• _Trecho selecionado_
Já são doze anos do crime que ficou conhecido como a “barbárie de queimadas”, nome atribuído ao ato cruel, desumano e rude ao assassinato das duas mulheres, que por meio de um convite “despretensioso” para festejar as prévias do carnaval entre “amigos” e familiares terminaria na mais nebulosa das festas já vividas, as máscaras caíram, a festa acabou. Esse duplo assassinato, assim como as marcas de violência, deixadas naquela noite nos impactou de forma direta. Foram inúmeras mães desoladas, filhas machucadas, sociedade em pânico. Um fato como este reverbera de forma intensa, a curto e longo prazo, na saúde mental e social de uma sociedade, em particular a dos Queimadenses. Passe o tempo que passar, esse dia jamais será esquecido. Quando uma mulher morre, sob o julgo da violência, todas nos morremos um pouco.

Parece redundante, mas os números, as estatísticas, os sonhos, as vidas das mulheres, são ceifadas de forma cruel todos os dias. Durante o isolamento da pandemia o fórum brasileiro de segurança pública, registrou cerca de 1350 casos de feminicídio – morre uma mulher a cada seis horas e meia. No Brasil a violência contra a mulher é um problema gravíssimo e exige medidas enérgicas no combate aos crimes. Em 2015 foi sancionada a lei nº 13.104/2015, que introduz uma qualificadora aumentando a pena de 6 para 12 anos e a máxima de 20 para 30 anos.  O termo feminicídio foi usado com o sentido de atribuir uma significação as inúmeras mortes pela condição de ser mulher. As motivações são ódio, desprezo, sentimento de perda de controle e de propriedade sobre as mulheres, práticas comuns, sobretudo, na nossa sociedade, culturalmente marcada pelo patriarcalismo, machismo e discriminação a figura feminina. O termo e a sanção penal só vieram surgir três anos depois da morte de Izabella e Michelle, mas que retrata fielmente as marcas de ódio, desprezo e perda do controle do feminino, deixados naquela madrugada, nos corpos das mulheres assassinadas.

• _Conteúdo dos itens_
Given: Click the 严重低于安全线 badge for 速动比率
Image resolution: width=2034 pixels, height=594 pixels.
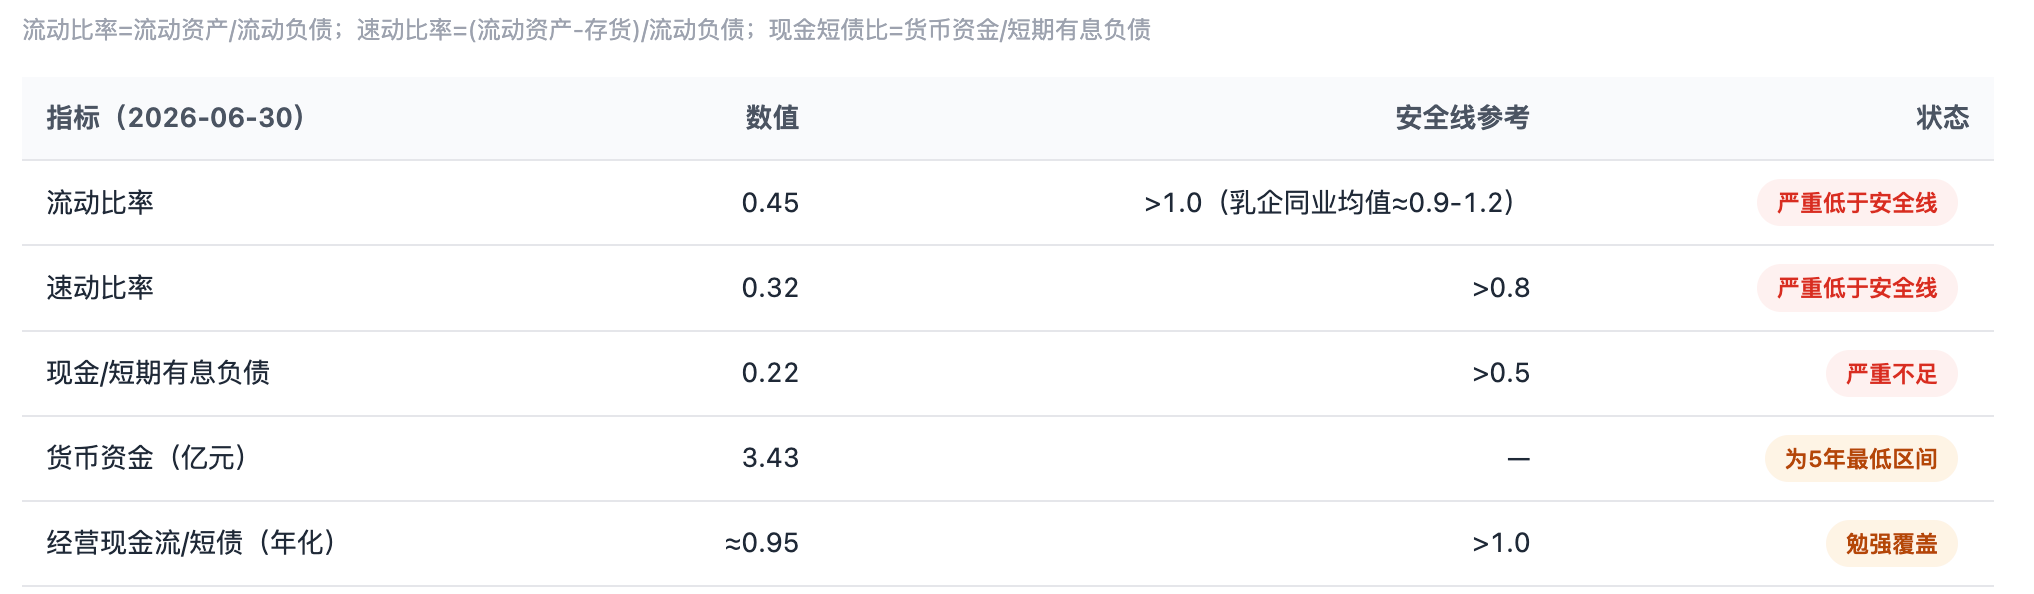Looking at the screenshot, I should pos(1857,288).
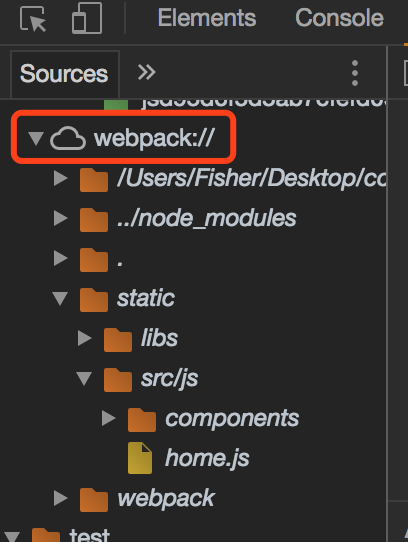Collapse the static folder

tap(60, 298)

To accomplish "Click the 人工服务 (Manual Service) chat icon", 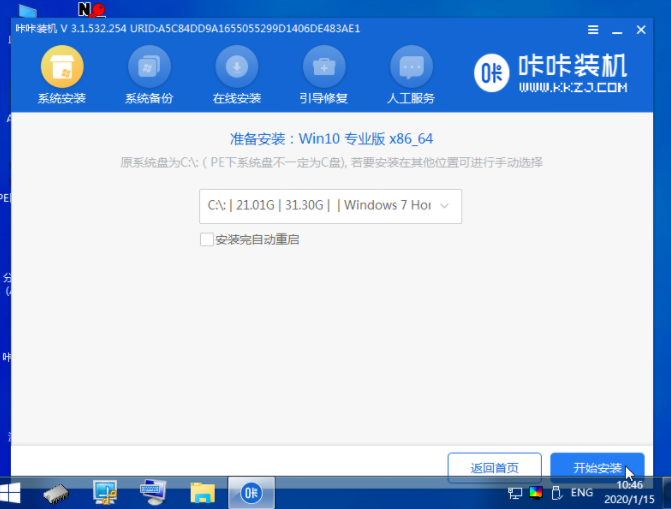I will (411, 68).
--
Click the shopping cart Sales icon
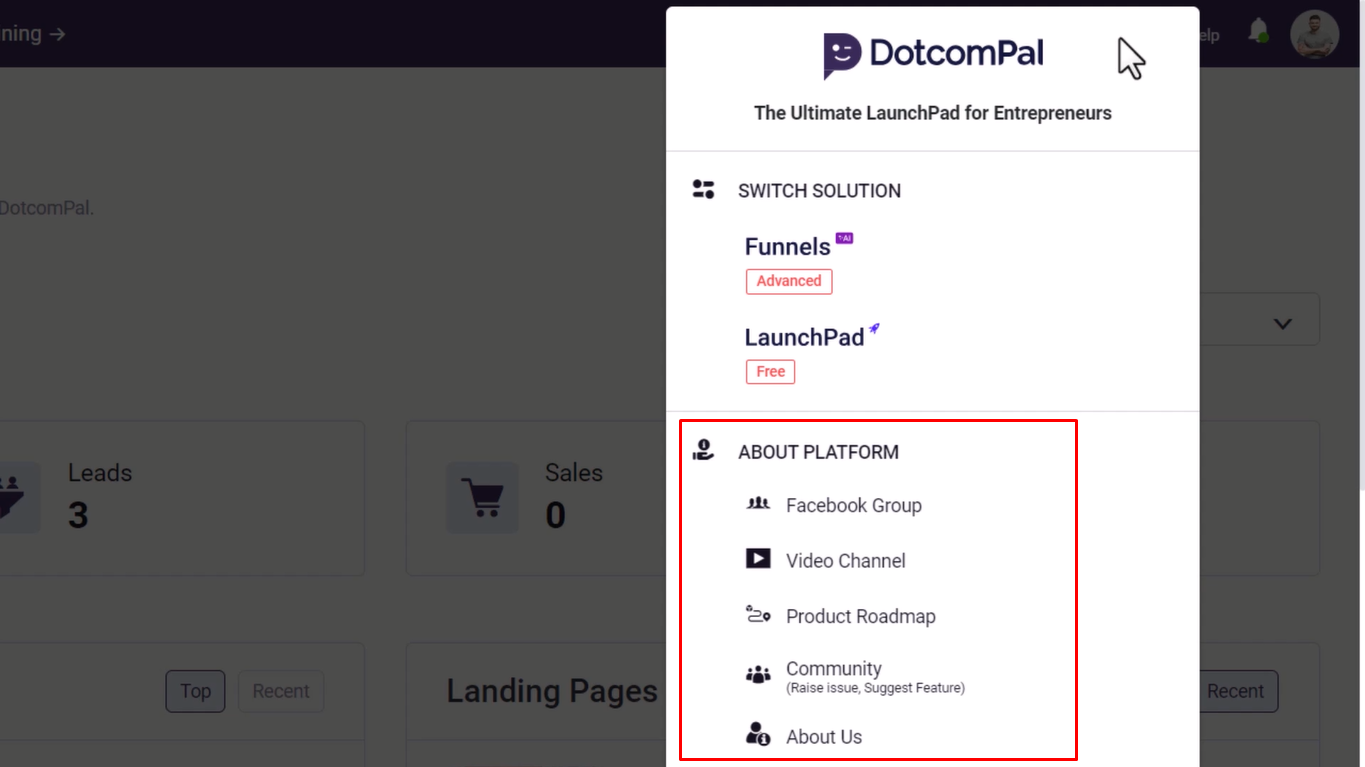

• _Problema 1_
Indique se cada afirmação abaixo está de acordo com o trecho selecionado, respondendo sim ou não e citando as palavras do trecho que decidem a questão: (a) o crime aconteceu há doze anos; (b) durante o isolamento da pandemia foram registrados cerca de 1350 casos de feminicídio; (c) a lei nº 13.104/2015 foi sancionada antes da morte de Izabella e Michelle.
• _Problema 2_
Atualize o trecho selecionado, reproduzindo-o a partir das palavras “Já são doze” e terminando após “morremos um pouco.”, com “doze anos” trocado por “treze anos”.
Os itens não têm qualquer papel nesta atividade.

• _Resolução da tarefa 1_
(a) Sim: “Já são doze anos do crime”.
(b) Sim: “registrou cerca de 1350 casos de feminicídio”.
(c) Não: “O termo e a sanção penal só vieram surgir três anos depois da morte de Izabella e Michelle”.

• _Resolução da tarefa 2_
Já são treze anos do crime que ficou conhecido como a “barbárie de queimadas”, nome atribuído ao ato cruel, desumano e rude ao assassinato das duas mulheres, que por meio de um convite “despretensioso” para festejar as prévias do carnaval entre “amigos” e familiares terminaria na mais nebulosa das festas já vividas, as máscaras caíram, a festa acabou. Esse duplo assassinato, assim como as marcas de violência, deixadas naquela noite nos impactou de forma direta. Foram inúmeras mães desoladas, filhas machucadas, sociedade em pânico. Um fato como este reverbera de forma intensa, a curto e longo prazo, na saúde mental e social de uma sociedade, em particular a dos Queimadenses. Passe o tempo que passar, esse dia jamais será esquecido. Quando uma mulher morre, sob o julgo da violência, todas nos morremos um pouco.